Pequeno e médio comércio de rua está voltando mais rápido que em shopping

Circe Bonatelli

24 de junho de 2020 | 05h30

Rede de lojas de roupas TNG, que pertence a Ablos: com pandemia, associação negocia com shoppings aluguel proporcional a vendas. FOTO: NILTON FUKUDA/ESTADÃO

As vendas das lojas de pequeno e médio porte têm se recuperado mais rapidamente no comércio de rua do que nos shopping centers. Após a reabertura, as vendas das lojas de rua têm ficado entre 35% e 40% do período pré-covid. Já nos shoppings, o patamar têm sido entre 15% e 20%. Os dados são da Associação Brasileira dos Lojistas Satélites (Ablos), que representa redes como TNG, Barred’s e M. Officer (vestuário), Doctor Feet (serviços), Casa do Pão de Queijo (alimentação) e SideWalk (calçados), entre outras.

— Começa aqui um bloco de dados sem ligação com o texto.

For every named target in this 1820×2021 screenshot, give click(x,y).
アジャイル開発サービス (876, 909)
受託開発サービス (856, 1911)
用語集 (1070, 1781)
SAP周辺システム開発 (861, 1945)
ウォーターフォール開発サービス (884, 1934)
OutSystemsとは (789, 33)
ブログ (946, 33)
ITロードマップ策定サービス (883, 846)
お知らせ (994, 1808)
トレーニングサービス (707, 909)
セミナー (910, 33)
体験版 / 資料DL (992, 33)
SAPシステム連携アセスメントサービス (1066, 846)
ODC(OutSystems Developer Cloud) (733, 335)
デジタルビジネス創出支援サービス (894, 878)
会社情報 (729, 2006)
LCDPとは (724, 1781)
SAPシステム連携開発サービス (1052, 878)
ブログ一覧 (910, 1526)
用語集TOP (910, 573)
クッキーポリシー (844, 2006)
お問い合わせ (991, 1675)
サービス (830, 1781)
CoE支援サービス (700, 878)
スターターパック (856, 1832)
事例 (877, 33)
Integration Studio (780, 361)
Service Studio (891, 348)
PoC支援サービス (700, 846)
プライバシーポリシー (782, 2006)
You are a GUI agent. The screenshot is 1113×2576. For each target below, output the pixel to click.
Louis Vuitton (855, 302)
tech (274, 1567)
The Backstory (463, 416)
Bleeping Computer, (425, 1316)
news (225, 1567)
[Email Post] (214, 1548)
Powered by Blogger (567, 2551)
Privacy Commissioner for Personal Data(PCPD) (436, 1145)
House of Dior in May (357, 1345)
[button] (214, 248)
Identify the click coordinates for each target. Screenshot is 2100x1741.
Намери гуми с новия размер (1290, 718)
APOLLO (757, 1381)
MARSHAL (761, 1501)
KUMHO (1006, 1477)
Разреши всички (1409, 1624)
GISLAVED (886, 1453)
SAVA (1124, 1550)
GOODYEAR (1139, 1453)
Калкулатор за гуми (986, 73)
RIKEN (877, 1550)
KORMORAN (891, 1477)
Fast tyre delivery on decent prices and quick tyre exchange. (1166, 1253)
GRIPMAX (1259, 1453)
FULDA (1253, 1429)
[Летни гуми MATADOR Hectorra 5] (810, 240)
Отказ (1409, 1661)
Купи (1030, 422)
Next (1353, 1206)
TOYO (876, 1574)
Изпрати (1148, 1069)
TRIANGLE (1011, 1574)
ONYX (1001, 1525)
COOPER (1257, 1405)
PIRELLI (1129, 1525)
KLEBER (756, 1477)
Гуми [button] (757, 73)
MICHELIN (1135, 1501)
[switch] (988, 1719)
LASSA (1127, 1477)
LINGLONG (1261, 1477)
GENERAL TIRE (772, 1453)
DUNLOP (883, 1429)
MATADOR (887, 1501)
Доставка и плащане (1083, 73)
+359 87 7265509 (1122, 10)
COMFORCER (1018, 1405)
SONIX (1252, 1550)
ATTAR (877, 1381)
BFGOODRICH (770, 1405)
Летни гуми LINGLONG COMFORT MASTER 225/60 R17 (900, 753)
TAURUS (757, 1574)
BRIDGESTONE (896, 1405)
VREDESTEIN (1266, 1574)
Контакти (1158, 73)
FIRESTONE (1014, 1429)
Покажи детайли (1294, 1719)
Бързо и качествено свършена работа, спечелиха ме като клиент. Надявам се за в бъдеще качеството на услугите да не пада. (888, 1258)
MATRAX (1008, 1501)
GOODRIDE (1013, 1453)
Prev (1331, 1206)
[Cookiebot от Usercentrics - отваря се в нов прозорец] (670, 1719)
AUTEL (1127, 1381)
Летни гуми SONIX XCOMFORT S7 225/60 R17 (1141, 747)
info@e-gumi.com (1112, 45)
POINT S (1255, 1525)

Os shoppings que estão reabrindo têm operado com capacidade de apenas 20% do fluxo de visitantes, além de funcionarem por 4, 6 ou 8 horas diárias. Isso explica o ritmo mais fraco das vendas, segundo o presidente da Ablos, Tito Bessa Junior. Já nas ruas, não há controle do fluxo.

Lojas menores não tinham comércio eletrônico

As vendas das lojas satélites na pandemia (entre março e junho) foram cerca de 90% a 95% menores do que no mesmo período do ano passado. Muitas redes ainda não tinham comércio eletrônico. Além disso, esquemas montados às pessoas pelos shoppings, como delivery e drive thru, representam menos de 5% das vendas de épocas normais. Portanto, tiveram capacidade limitada de contribuir para o faturamento.

A Ablos tem pleiteado junto a administradores dos shoppings que o valor do aluguel após a reabertura dos estabelecimentos seja proporcional ao faturamento com as vendas. Caso contrário, mais lojistas vão fechar as portas. Só a TNG já fechou 35 das 170 lojas.